What you have to do
Select from the data all lines with the word "computer".

The input
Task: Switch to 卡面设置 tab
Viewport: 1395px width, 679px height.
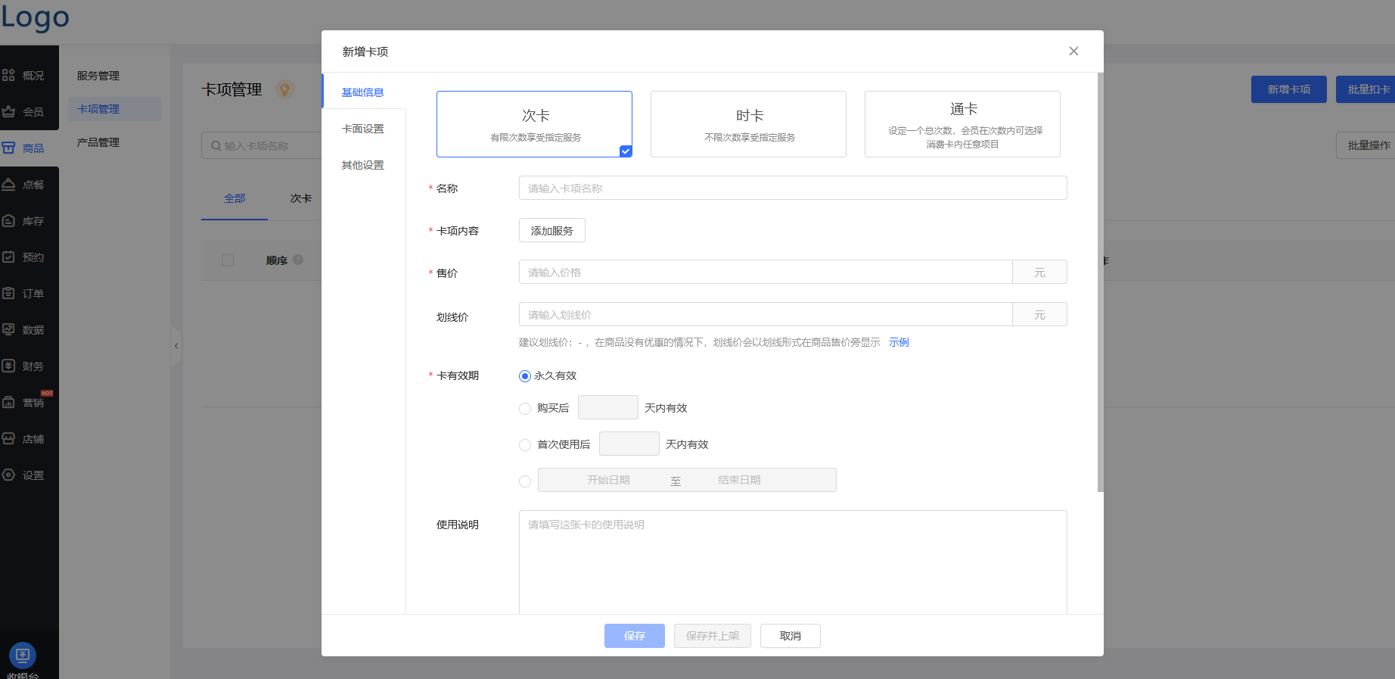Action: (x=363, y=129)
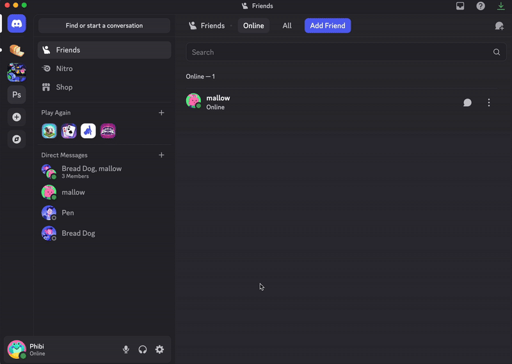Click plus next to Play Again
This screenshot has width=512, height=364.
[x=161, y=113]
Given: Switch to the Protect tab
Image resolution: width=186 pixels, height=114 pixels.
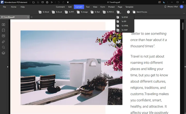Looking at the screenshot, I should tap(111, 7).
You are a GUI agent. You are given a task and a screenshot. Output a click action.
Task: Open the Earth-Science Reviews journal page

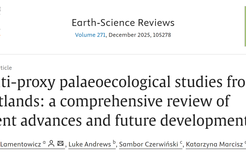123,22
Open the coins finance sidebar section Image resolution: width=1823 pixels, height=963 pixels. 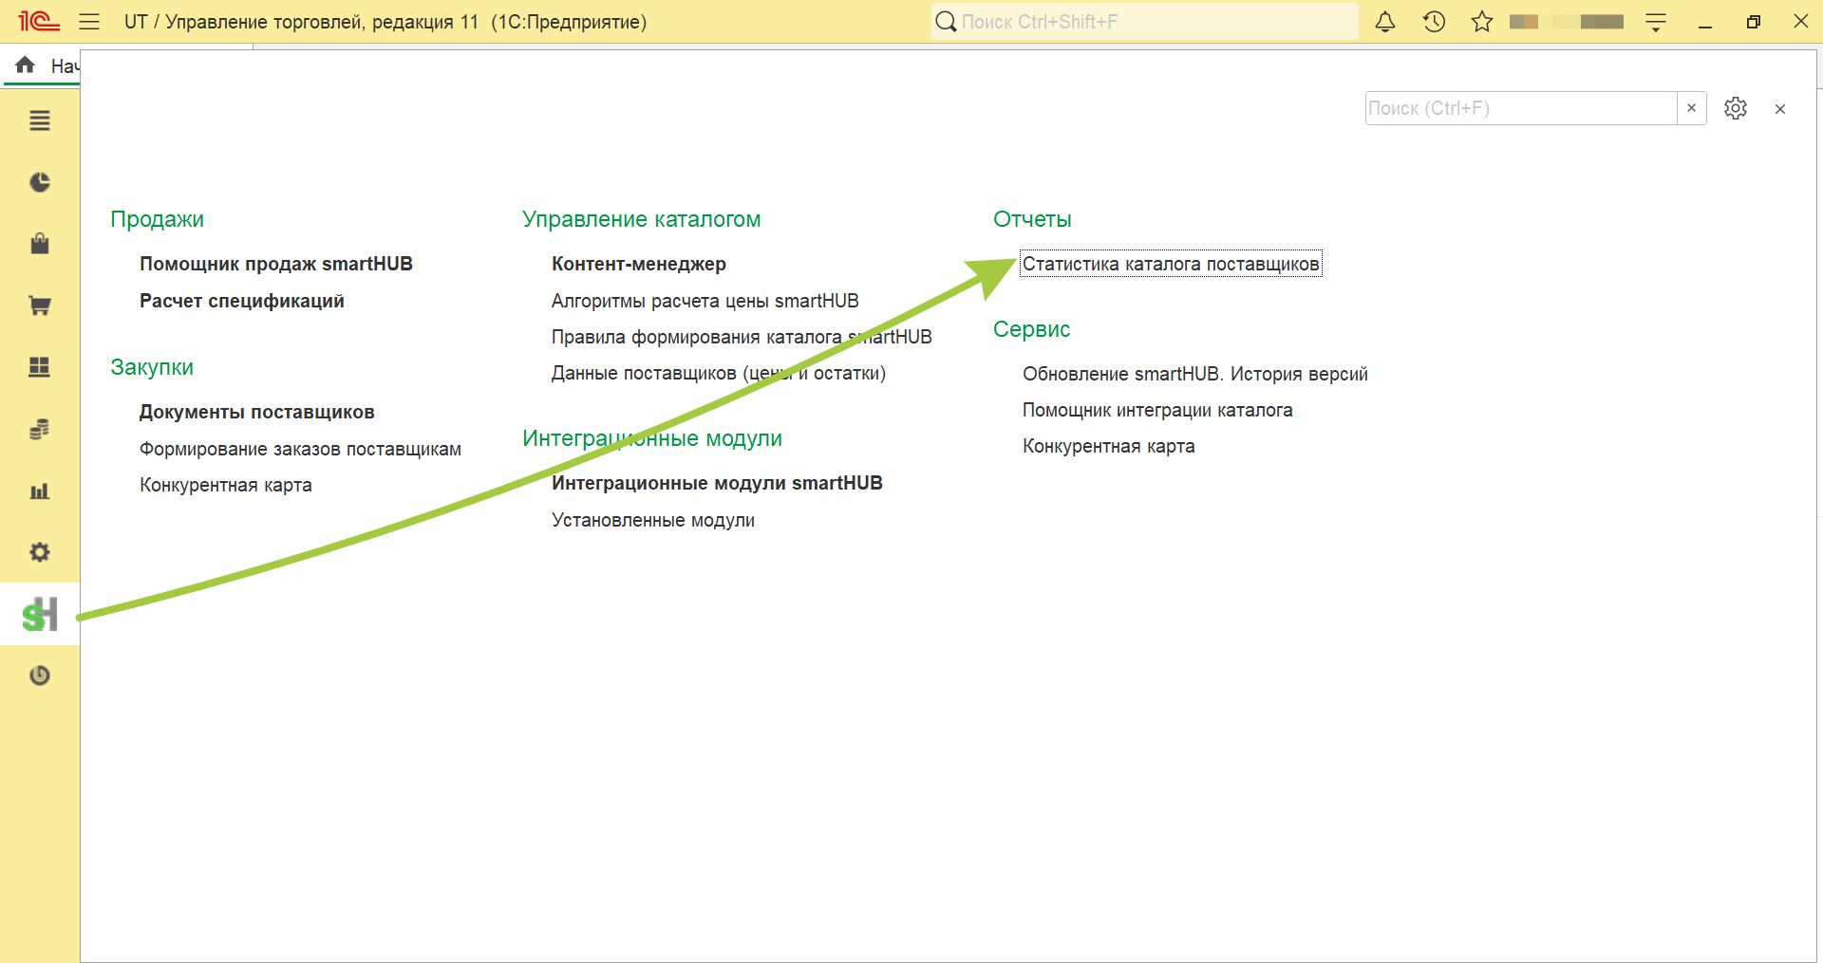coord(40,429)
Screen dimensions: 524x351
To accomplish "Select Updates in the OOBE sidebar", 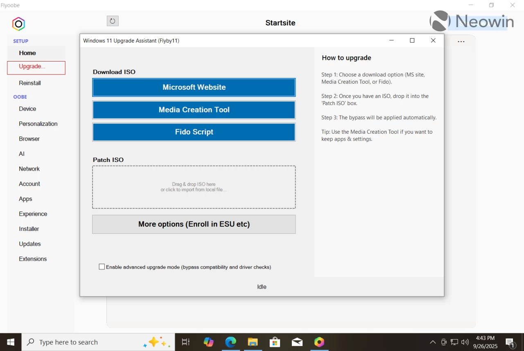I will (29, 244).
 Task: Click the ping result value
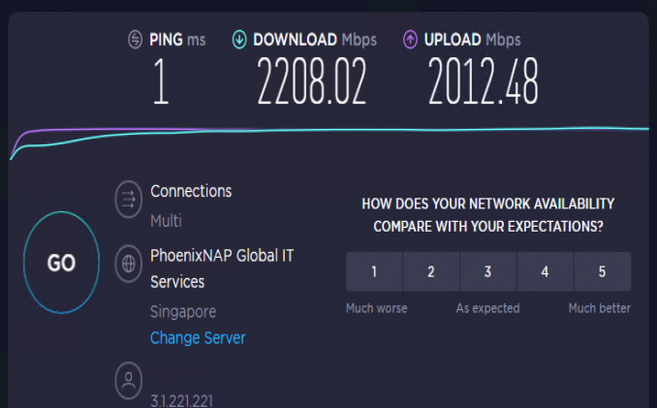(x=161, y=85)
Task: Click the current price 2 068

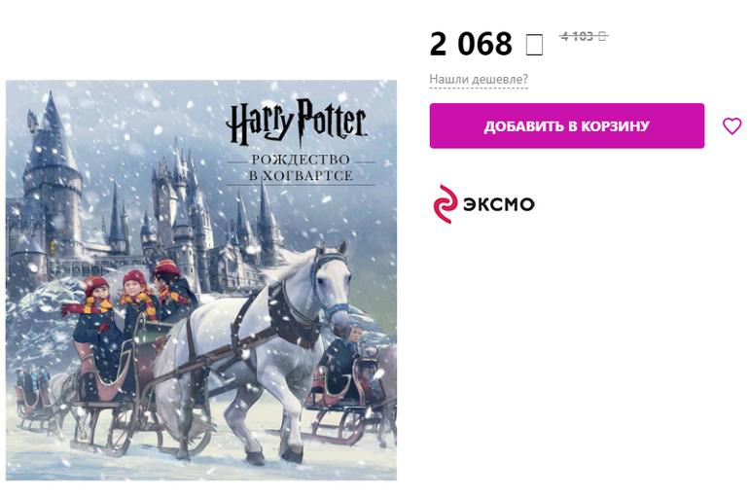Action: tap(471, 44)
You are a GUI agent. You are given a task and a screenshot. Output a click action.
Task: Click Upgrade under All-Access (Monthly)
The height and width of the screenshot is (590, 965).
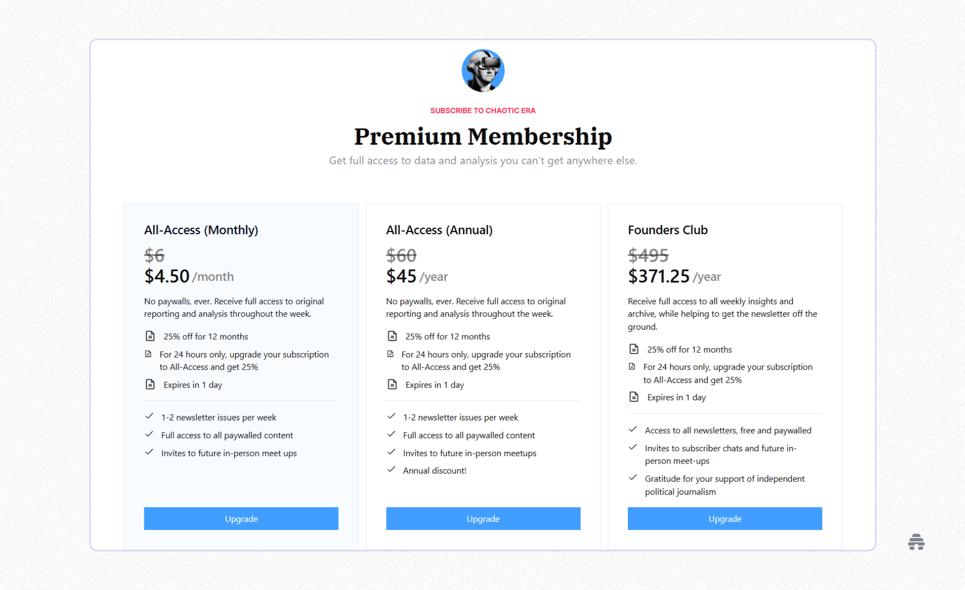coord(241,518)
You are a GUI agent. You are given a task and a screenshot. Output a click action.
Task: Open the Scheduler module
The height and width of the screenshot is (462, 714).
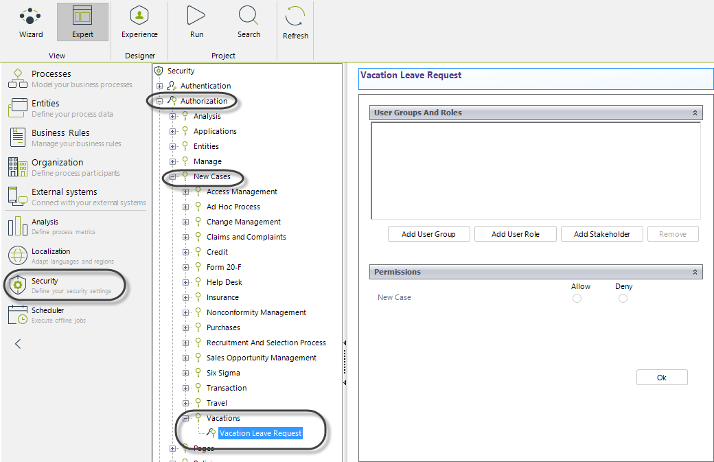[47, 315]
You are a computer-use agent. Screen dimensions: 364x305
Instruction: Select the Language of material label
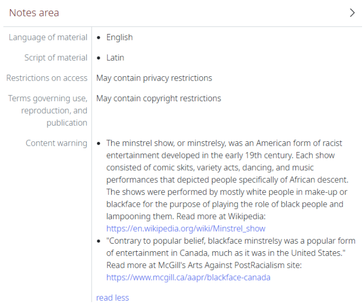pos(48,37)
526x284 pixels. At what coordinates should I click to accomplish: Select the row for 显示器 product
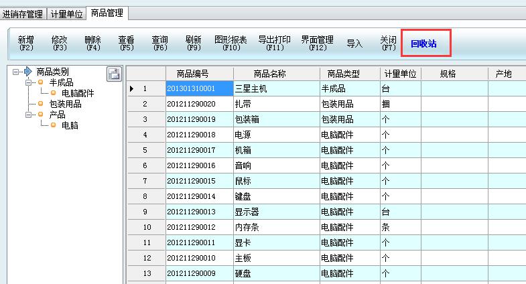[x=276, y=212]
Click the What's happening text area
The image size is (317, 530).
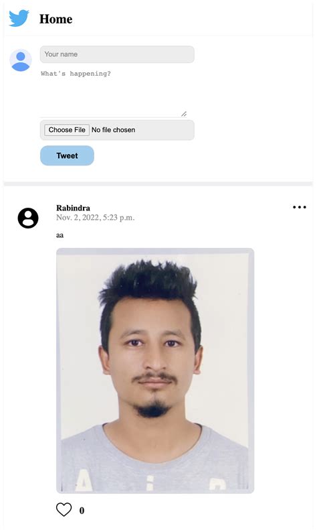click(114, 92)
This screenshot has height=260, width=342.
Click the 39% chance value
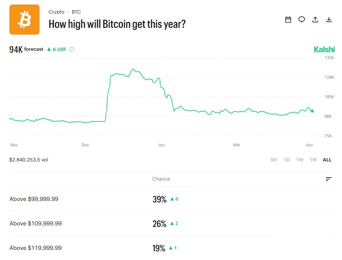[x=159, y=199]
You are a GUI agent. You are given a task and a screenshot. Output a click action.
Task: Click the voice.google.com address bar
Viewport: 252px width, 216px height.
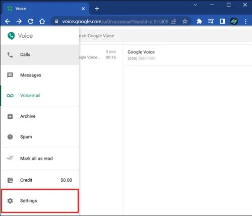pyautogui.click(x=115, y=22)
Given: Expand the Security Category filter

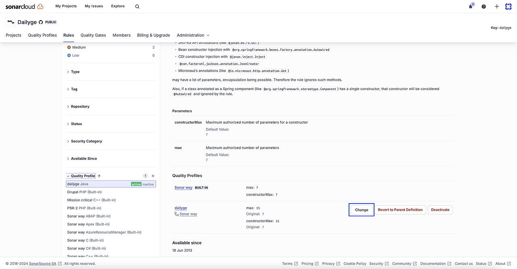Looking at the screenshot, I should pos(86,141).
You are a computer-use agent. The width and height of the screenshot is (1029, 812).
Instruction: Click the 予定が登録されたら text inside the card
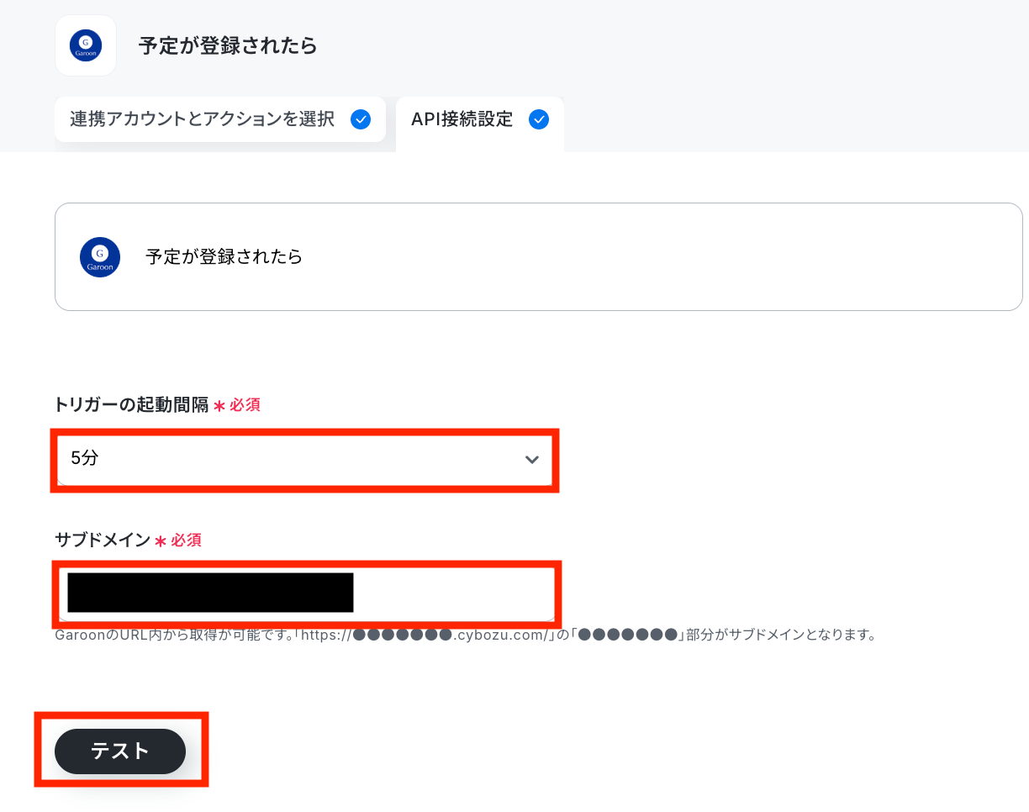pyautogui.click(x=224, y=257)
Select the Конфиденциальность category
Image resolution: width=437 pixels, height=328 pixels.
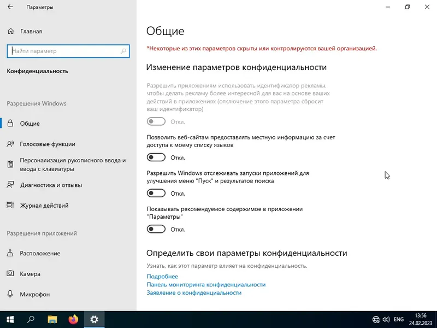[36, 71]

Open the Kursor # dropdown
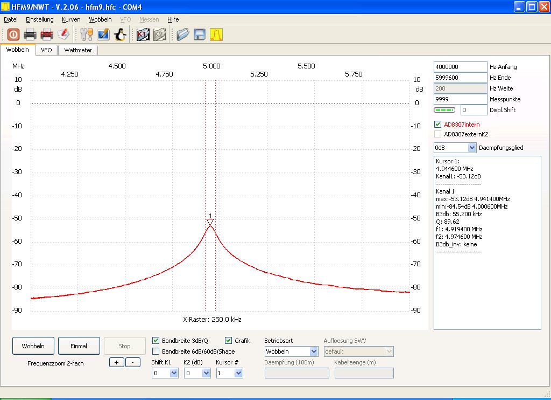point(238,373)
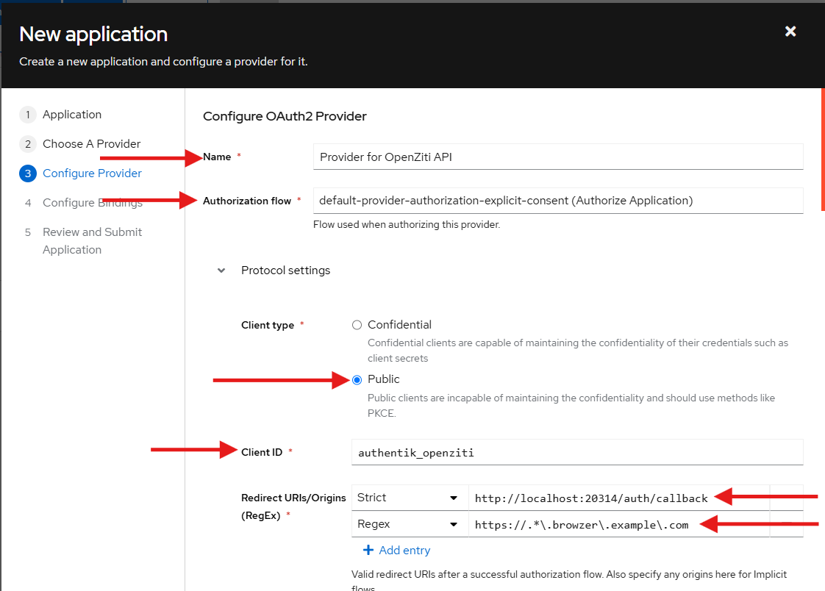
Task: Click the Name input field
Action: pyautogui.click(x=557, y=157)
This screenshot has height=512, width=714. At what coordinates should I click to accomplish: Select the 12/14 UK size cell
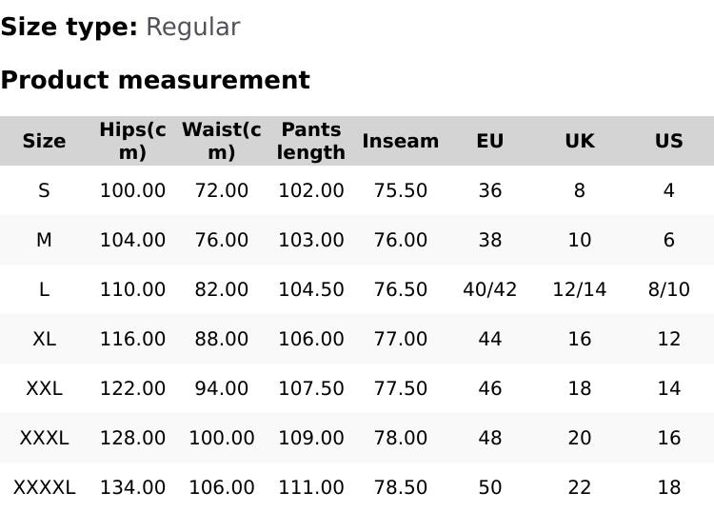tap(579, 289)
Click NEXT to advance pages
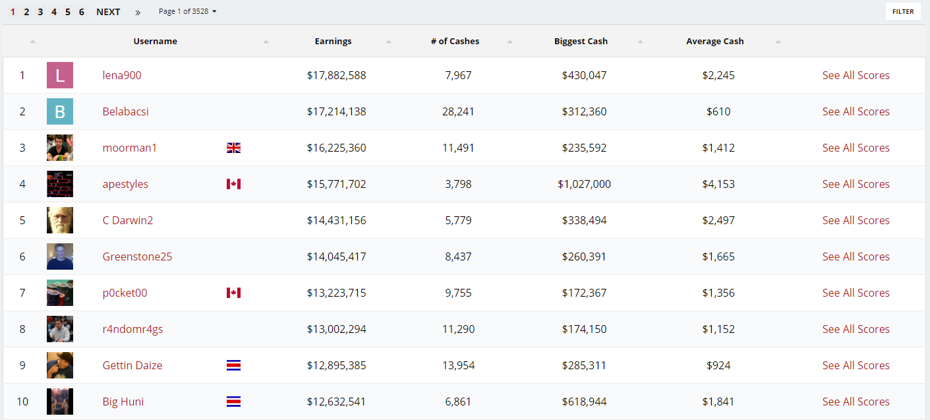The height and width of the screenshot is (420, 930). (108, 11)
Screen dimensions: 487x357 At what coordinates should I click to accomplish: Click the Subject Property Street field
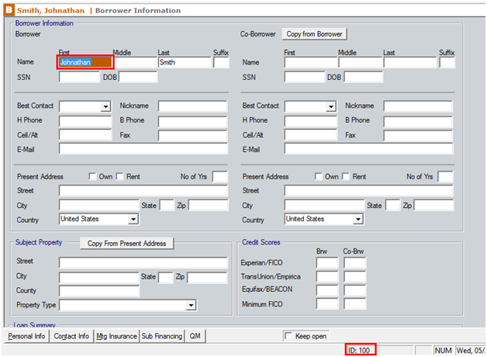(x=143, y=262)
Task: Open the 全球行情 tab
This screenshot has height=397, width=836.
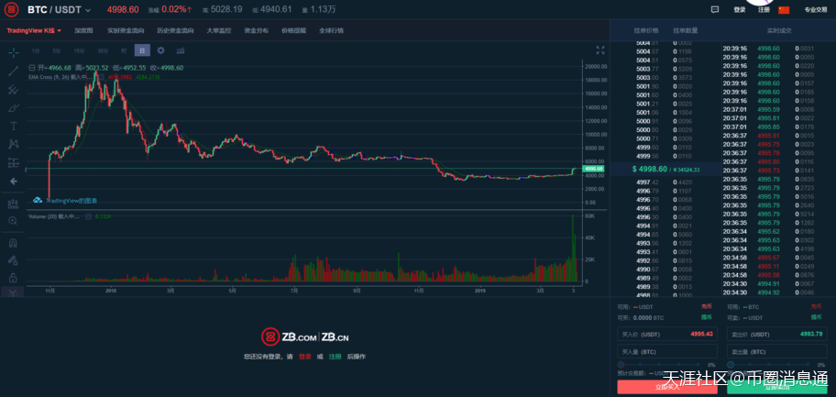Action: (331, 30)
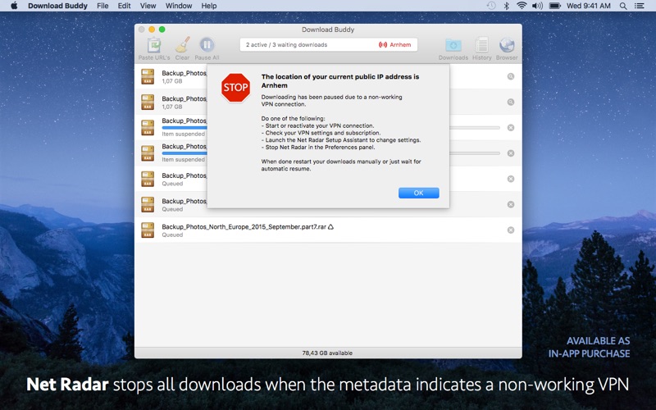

Response to the exercise
You are a computer-use agent. Screen dimensions: 364x305
You are a computer-use agent. The width and height of the screenshot is (1029, 812).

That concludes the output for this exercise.